César continuait ses hurlements sans écouter son maître.

— Hum ! dit Louis, je ne partage pas ton opinion, je crois que les déserts en Amérique sont trop habités.

— Tu as peut-être raison.

— Les cris de ton chien ne sont pas naturels, nous devrions prendre certaines précautions.

— Laisse-moi faire, dit Valentin ; et s’adressant au Terre-Neuve : ah çà ! vous ne voulez pas vous taire, César, cela devient ennuyeux à la fin, voyons donc ce qui vous tourmente ainsi ? auriez-vous senti un cerf ? Caramba ! ce serait une bonne aubaine pour nous.

Il se leva et jeta un regard interrogateur autour de lui ; mais il se baissa aussitôt en saisissant son rifle, tout en faisant signe à Louis de prendre le sien, afin d’être prêt à tout événement.

— Diable ! fit-il, César avait raison et je dois convenir que je ne suis qu’un imbécile ; vois donc, Louis ?

Celui-ci dirigea les yeux du côté que son compagnon lui indiquait.

— Oh ! oh ! dit-il, qu’est ceci ?

— Hum ! je crois qu’il nous va falloir en découdre.

— À la grâce de Dieu ! répondit Louis en armant son rifle.

Dix Indiens armés en guerre et montés sur de magnifiques chevaux, étaient arrêtés à vingt-cinq pas au plus des voyageurs, sans que ceux-ci pussent comprendre comment ils étaient parvenus à s’approcher aussi près d’eux sans être découverts.

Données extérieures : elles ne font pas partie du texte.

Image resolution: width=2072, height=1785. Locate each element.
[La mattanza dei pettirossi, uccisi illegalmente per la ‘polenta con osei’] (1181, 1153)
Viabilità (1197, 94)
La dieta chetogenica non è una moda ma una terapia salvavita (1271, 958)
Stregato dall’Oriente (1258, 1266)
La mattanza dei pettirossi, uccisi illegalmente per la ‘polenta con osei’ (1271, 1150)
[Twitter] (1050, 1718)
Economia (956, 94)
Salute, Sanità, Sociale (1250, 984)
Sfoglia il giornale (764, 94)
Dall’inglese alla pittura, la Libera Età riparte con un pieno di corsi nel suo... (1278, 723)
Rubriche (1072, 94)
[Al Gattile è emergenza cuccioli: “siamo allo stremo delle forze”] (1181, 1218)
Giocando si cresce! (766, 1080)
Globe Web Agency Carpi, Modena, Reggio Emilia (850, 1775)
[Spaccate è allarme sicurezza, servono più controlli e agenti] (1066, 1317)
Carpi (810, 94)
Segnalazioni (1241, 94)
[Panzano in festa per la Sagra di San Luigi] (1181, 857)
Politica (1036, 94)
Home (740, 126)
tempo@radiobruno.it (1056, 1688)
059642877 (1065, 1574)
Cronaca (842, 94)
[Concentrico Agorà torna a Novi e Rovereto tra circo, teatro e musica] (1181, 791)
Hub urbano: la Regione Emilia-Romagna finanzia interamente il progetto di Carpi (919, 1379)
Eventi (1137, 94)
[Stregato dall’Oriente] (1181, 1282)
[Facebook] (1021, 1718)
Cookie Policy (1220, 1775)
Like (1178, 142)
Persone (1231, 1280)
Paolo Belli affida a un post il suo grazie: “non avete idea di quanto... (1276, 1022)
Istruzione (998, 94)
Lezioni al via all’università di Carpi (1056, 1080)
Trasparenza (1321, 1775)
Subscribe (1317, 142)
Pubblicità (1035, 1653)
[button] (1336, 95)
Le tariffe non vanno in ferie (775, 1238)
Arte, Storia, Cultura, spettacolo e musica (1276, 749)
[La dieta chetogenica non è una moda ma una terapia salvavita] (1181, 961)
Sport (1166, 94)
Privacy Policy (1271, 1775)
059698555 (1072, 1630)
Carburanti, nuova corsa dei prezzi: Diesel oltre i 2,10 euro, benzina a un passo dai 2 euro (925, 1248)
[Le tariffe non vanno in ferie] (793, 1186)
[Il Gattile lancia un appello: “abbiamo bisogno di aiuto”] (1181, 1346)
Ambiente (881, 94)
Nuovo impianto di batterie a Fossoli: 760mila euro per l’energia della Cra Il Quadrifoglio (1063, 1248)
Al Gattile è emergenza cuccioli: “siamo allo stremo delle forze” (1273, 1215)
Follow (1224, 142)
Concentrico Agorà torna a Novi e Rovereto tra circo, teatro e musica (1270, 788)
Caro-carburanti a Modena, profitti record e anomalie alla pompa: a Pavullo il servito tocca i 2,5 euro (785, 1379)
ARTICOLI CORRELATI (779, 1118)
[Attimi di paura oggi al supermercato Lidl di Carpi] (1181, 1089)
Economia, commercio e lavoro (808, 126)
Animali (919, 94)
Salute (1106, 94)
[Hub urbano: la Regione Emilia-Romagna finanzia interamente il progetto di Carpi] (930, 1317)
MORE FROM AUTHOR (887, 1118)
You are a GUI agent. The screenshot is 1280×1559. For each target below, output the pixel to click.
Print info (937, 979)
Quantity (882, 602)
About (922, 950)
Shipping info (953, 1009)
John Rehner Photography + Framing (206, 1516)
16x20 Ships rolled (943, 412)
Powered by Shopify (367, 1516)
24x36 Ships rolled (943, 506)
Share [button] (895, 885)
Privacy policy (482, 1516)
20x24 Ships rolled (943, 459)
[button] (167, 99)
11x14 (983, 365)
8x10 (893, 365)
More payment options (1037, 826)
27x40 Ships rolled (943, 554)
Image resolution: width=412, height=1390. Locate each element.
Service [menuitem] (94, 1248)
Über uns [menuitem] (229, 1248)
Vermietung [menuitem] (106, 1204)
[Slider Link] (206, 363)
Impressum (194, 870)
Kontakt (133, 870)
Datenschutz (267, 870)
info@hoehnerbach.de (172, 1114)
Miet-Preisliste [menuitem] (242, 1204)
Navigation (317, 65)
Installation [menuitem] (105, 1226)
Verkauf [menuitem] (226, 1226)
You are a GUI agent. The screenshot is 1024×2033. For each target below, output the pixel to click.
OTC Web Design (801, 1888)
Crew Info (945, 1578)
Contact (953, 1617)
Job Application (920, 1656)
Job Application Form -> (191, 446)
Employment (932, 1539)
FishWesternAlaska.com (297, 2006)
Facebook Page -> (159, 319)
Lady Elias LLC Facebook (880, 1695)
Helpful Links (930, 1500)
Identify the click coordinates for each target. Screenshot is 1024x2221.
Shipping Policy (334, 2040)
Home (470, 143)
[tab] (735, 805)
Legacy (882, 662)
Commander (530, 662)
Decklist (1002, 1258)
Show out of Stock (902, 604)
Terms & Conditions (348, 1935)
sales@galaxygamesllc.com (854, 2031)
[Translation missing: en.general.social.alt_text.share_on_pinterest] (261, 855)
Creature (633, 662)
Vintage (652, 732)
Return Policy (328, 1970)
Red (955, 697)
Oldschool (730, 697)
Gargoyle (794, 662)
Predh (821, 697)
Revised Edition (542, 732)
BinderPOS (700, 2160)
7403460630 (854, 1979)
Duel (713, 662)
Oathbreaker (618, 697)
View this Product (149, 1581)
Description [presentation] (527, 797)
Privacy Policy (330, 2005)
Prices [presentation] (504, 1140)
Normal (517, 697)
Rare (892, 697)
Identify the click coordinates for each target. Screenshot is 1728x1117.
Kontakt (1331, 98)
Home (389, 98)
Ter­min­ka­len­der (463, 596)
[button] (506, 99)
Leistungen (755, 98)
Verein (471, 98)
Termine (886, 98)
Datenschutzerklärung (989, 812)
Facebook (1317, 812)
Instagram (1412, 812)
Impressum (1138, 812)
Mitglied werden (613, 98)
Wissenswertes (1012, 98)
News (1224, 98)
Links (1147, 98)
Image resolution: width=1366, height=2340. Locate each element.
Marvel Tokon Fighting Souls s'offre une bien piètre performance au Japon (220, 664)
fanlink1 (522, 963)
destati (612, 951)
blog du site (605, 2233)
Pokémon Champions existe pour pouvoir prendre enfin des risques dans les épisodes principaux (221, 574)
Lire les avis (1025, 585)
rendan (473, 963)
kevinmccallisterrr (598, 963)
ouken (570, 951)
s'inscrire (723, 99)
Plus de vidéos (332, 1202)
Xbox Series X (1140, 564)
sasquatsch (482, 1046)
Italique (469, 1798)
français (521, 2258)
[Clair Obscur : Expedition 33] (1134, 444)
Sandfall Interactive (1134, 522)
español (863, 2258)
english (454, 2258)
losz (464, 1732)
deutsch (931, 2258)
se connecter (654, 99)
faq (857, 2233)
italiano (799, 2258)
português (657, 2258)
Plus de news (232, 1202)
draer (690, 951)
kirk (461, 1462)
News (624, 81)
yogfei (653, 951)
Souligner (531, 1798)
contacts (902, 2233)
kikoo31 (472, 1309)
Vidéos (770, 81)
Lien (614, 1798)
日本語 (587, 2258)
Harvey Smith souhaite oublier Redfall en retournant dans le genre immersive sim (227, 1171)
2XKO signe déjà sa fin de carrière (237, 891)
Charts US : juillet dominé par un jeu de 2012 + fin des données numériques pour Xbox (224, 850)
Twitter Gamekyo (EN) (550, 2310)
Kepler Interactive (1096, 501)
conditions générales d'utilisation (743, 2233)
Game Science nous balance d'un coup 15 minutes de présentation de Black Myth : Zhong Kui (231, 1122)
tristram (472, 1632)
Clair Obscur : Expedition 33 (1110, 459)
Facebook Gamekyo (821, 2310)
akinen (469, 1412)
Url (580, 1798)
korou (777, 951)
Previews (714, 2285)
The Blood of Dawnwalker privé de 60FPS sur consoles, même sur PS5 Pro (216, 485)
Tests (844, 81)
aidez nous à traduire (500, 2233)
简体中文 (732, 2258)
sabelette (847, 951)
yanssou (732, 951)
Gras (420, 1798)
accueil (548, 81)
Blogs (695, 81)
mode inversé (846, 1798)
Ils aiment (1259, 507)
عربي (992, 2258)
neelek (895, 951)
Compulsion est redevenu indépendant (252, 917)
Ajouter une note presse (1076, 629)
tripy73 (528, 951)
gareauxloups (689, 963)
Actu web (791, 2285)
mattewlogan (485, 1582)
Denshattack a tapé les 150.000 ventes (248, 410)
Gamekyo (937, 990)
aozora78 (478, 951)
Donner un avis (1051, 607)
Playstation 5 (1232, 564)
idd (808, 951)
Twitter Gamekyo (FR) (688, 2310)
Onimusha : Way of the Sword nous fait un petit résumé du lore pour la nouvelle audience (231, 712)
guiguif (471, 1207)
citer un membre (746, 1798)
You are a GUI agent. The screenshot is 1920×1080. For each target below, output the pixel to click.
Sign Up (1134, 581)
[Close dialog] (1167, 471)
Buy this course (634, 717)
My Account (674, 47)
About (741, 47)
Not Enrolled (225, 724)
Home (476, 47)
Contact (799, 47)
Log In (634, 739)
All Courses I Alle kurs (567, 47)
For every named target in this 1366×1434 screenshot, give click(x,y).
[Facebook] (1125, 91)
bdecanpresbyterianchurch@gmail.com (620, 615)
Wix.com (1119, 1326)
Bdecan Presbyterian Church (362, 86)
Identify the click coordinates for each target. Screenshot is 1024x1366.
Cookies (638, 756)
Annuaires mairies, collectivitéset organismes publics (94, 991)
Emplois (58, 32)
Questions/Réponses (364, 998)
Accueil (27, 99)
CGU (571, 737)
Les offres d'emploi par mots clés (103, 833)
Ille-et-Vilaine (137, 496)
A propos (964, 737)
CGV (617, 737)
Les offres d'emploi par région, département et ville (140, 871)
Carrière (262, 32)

Nonobstant les efforts de Valentin, César continuait ses hurlements furieux et voulait se précipiter sur les Indiens.

Les guerriers araucans, immobiles et impassibles, n’avaient fait ni un geste ni un mouvement, mais ils considéraient les deux Français avec une attention que Valentin, assez peu patient de sa nature, commençait à trouver excessivement déplacée.


  1. . Ce mot vient du verbe toquin, qui veut dire juger, commander.